156、すべてを諦めろ
「え?……追……放?」
レッドは自分の耳を疑った。何か別の言葉に置き換えようと一瞬頭をこねくり回したが、語彙力がないために『追放』という文字が嫌でも頭にこびりつく。
「ほほぉっ!追放ですかっ!流石はデザイア様!追放されたとあればスロウ様も後腐れなくデザイア様のお手を取るでしょう!傷心のスロウ様を慰めることも出来ますれば、すなわち1つの石で2頭の竜を落とすがごとき発想!いや~っ感服いたしました!」
「あ、そういうこと? 面白いことを考えるものねぇ」
「ケッ……とことん悪趣味だぜ」
「フンッ……儂なら1つの石で竜を根絶やしにしてくれるわい」
「あ? いや、そういうこっちゃねぇだろ。比喩表現にマジになんじゃねぇよ……」
──バサッ
デザイアは右手を上げて魔神たちの私語を制止する。
「……オーギュストの言う通りだ。感情豊かであるが故に気の迷いで人間を頼ったが、突き放されればスロウは自然と私の下にやって来る。分かったなレッド=カーマイン。お前のすべきことが」
デザイアは自分の寛大さに酔いしれる。娘を惑わせた憎むべき弱者に対し、ここまで譲歩するなど自分でも驚いているぐらいだ。
支配か死か。その二通りだった選択肢に『生かして放逐』という新しい選択肢がここで生まれようとしていた。
「……死にたくありません」
「ふっ……そうだろうとも」
「でも追放も出来ません」
「……何だと?」
レッドの言葉に空気が変わる。魔神たちもレッドが一瞬何を言ったのか分からず、目を剥いてレッドを凝視した。

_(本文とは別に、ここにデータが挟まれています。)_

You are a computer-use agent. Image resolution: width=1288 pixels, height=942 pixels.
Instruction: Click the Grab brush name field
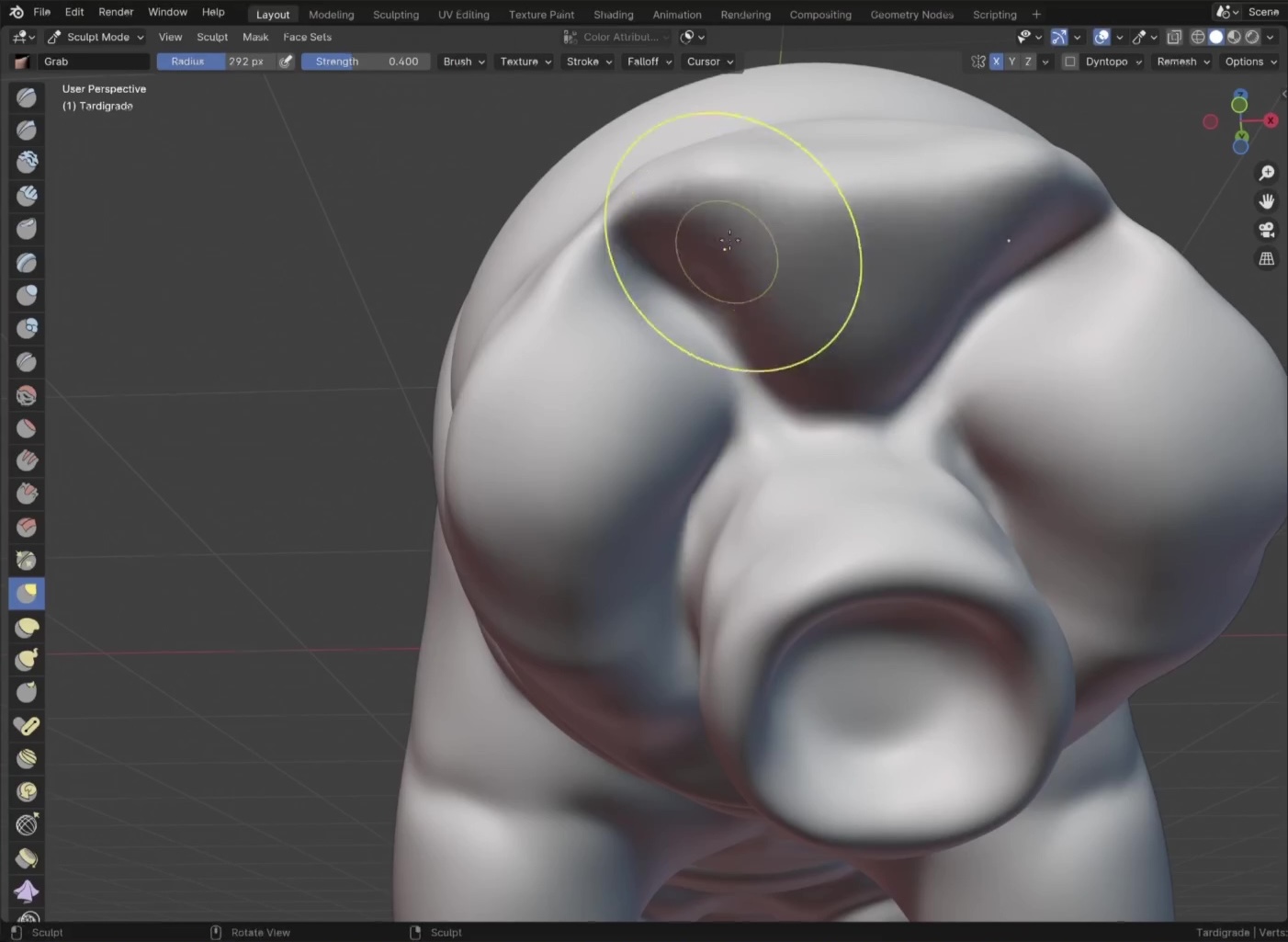pos(92,62)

「スロウが自らの意思で出ていきたいと言うなら俺は止めません。でも俺から追放することはあり得ません」
「……自分が何を言っているか分かっているのか?」
「お言葉ですけど、俺は追放されたことがあります。幼少期からの親友と頼れる最高の仲間たちに一方的に捨てられたから誰よりも何よりも分かっているつもりですよ。信じた相手に裏切られるのは何よりも辛いことだって……」
「ほぅ? なるほど。ならばお前は追放をするくらいなら死んだほうがマシだと? そう言いたいのか?」
「あっいや、死にたくはないです。絶対に死にたくはないです」
「ちょっ……おい何だこいつは? ふざけてんのか?」
「黙っていろドラグロス。……もう一度だけ言おう、生き残る方法は2つに1つだ。スロウを追放するかお前が死ぬか。このどちらかだ」
デザイアはレッドにさらに近寄りながら圧をかける。近寄っているだけだというのに、レッドの周りだけ重力が増したように地面がメキメキと音を立て潰れていく。レッドも地面に埋まっていくのを感じて焦り始める。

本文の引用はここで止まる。